## RECORD LIST

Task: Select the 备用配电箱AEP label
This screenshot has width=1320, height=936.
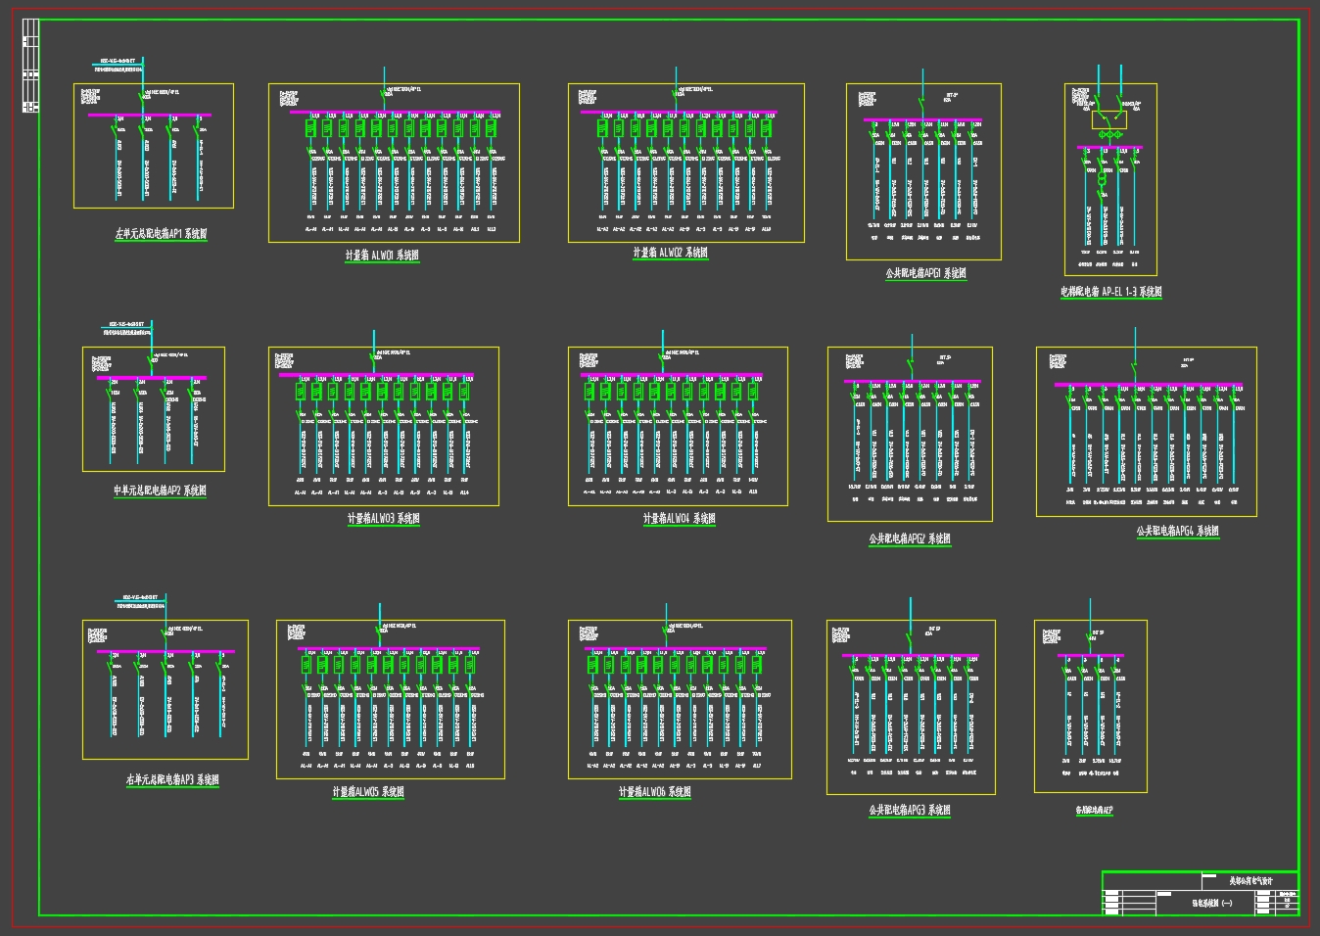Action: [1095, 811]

...

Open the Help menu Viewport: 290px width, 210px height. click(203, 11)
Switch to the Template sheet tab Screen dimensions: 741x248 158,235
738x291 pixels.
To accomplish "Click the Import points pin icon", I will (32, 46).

## WHAT IS ASKED
Switch "Template" to "Summary" in the part of the rows that opens with the line containing "Open the Help" and closes with the line containing "will (32, 46).", and return only those lines with nothing else changed.

## EXERCISE OUTPUT
Open the Help menu Viewport: 290px width, 210px height. click(203, 11)
Switch to the Summary sheet tab Screen dimensions: 741x248 158,235
738x291 pixels.
To accomplish "Click the Import points pin icon", I will (32, 46).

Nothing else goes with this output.